Problem >>
Output each line of the rows below as a JSON list of strings, one string per line, omitting blank lines and leaving the pictures out.

Information given >>
::::::
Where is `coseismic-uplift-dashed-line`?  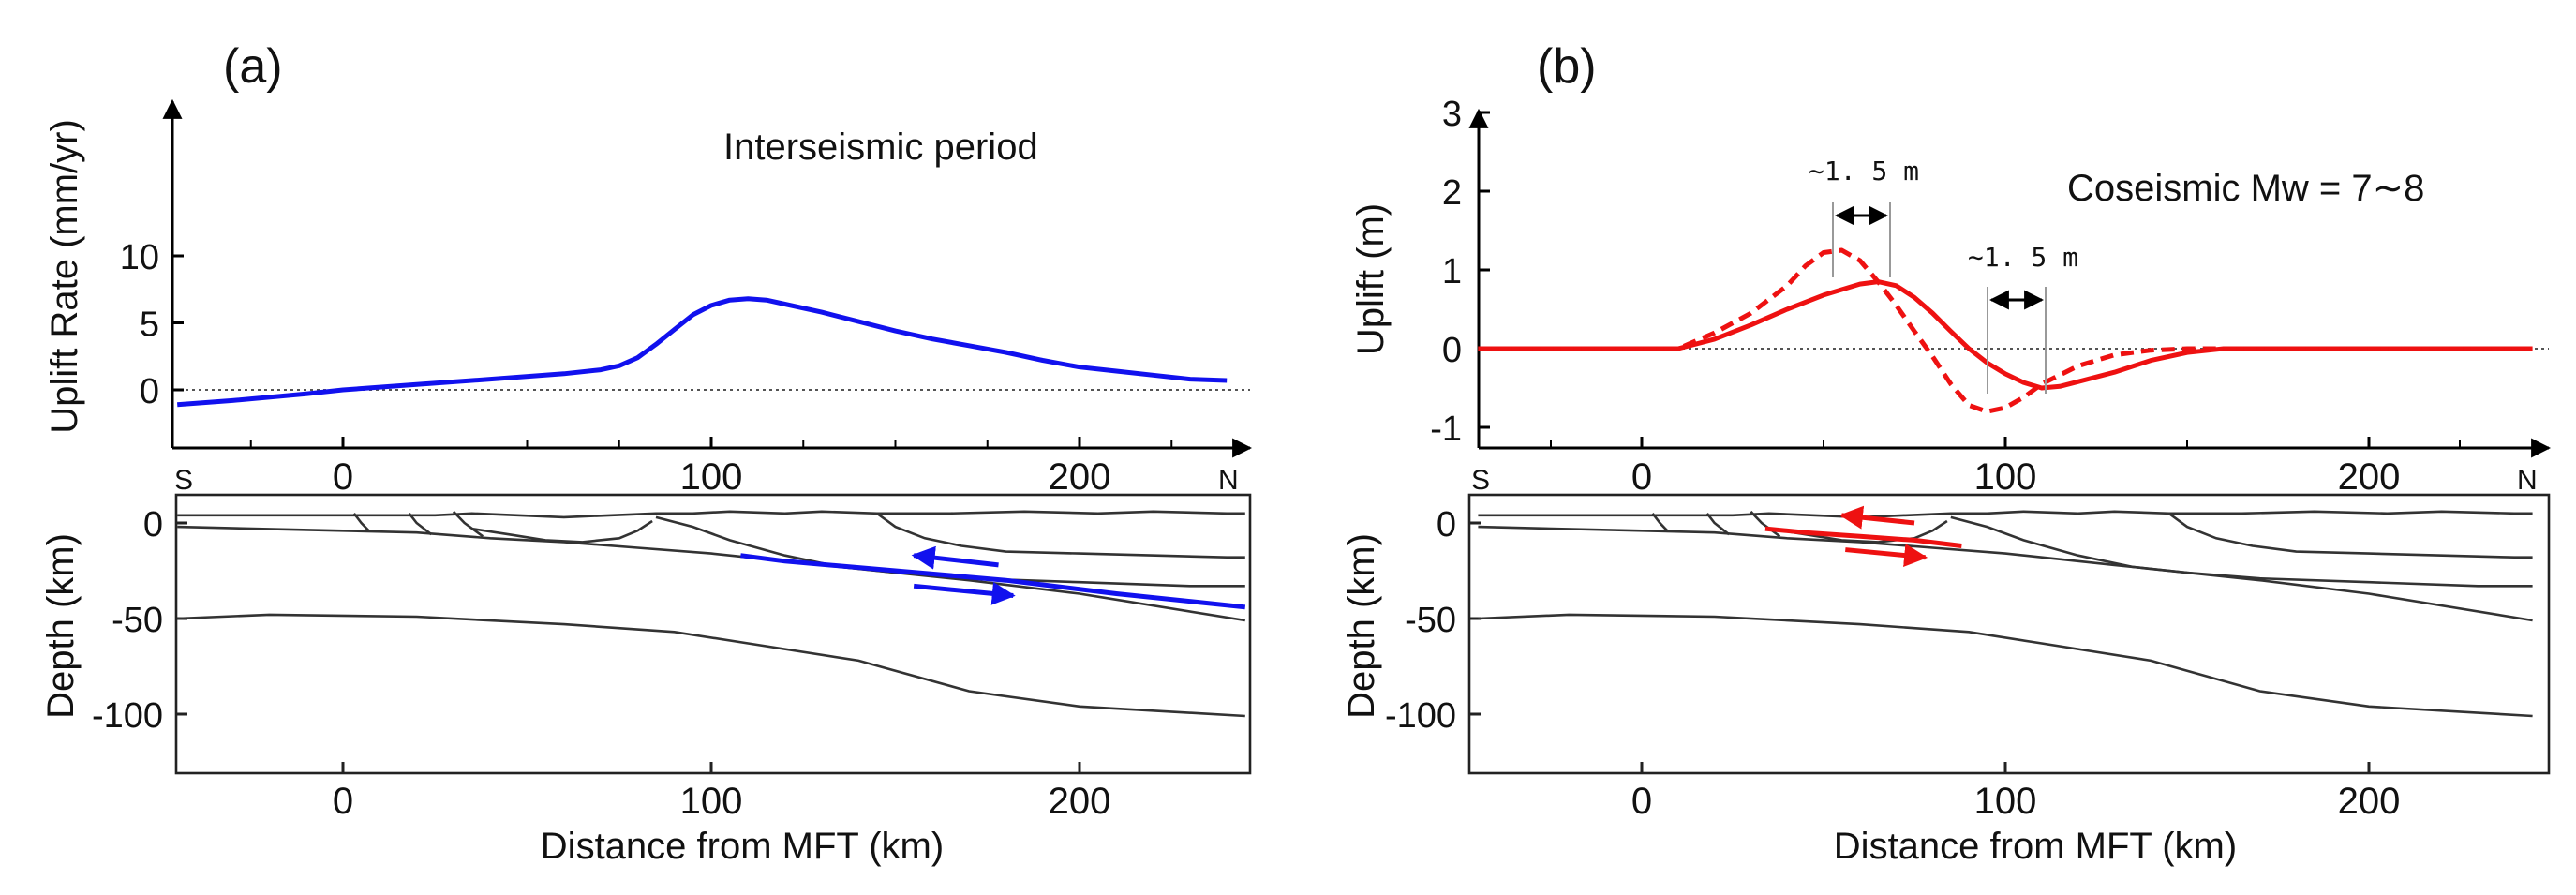
coseismic-uplift-dashed-line is located at coordinates (2005, 330).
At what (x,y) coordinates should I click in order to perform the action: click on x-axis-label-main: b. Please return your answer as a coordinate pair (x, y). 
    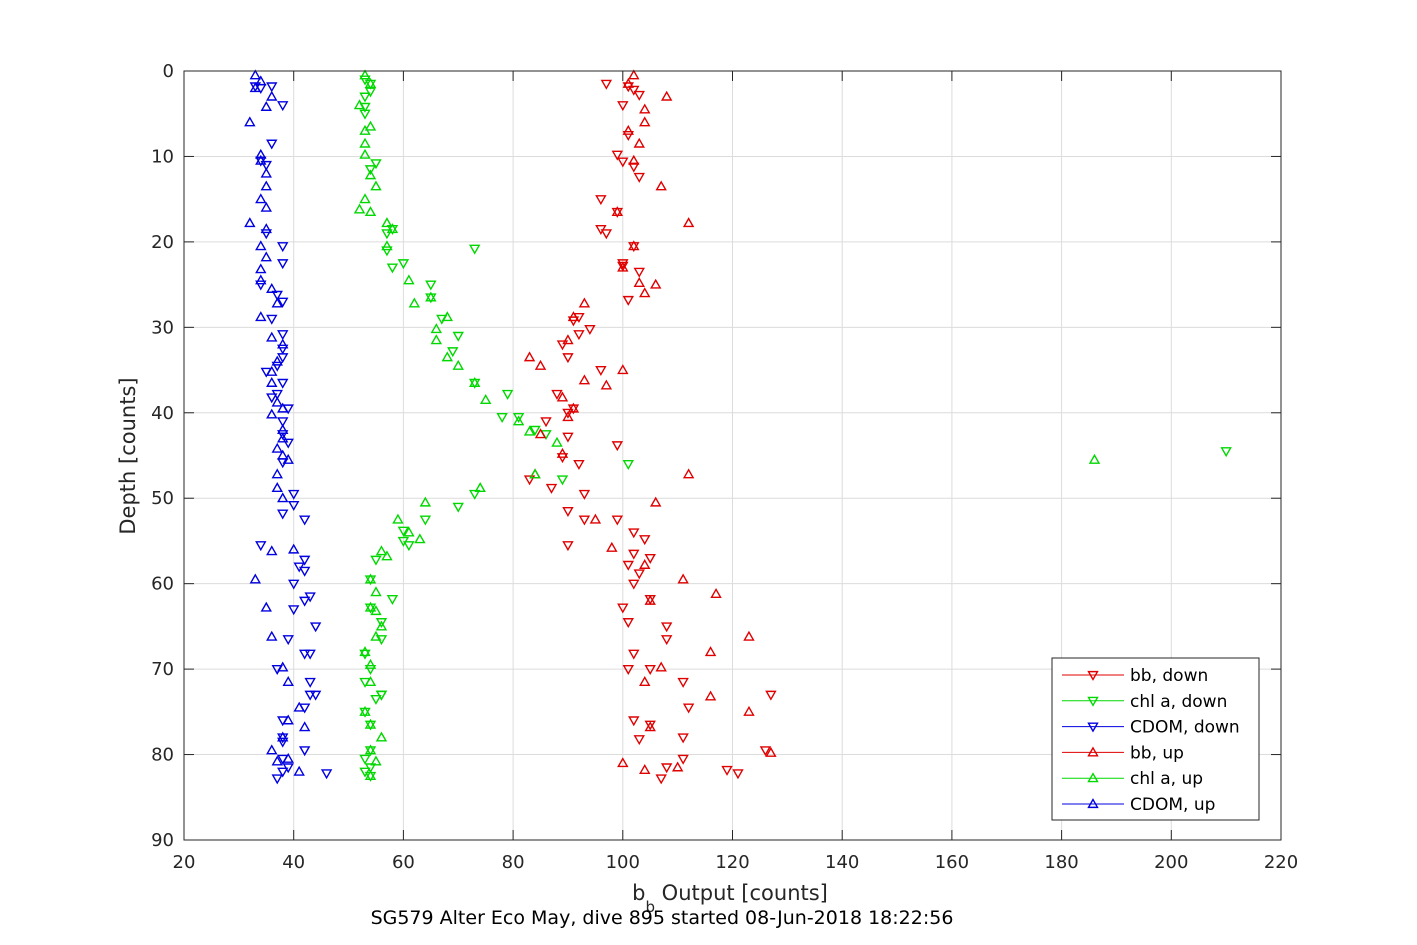
    Looking at the image, I should click on (638, 893).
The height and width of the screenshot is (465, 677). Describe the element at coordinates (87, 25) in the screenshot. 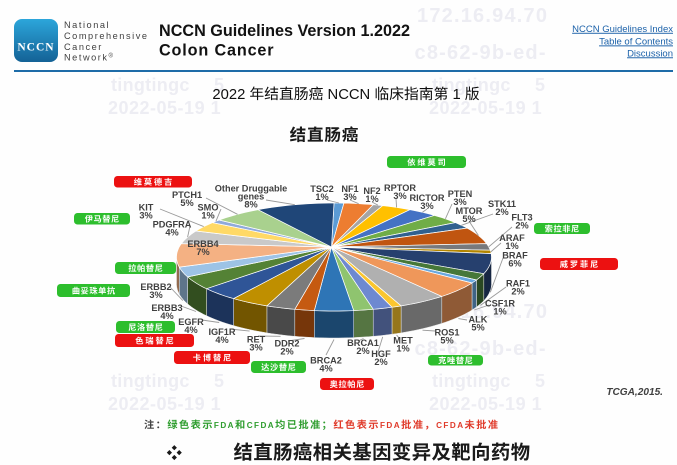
::::::
Exercise solution >>
[
  "Where is `coseismic-uplift-dashed-line`?  ",
  "coseismic-uplift-dashed-line is located at coordinates (2005, 330).",
  "At what (x,y) coordinates should I click in order to perform the action: click on x-axis-label-main: b. Please return your answer as a coordinate pair (x, y). ",
  "    Looking at the image, I should click on (638, 893).",
  "The height and width of the screenshot is (465, 677). Describe the element at coordinates (87, 25) in the screenshot. "
]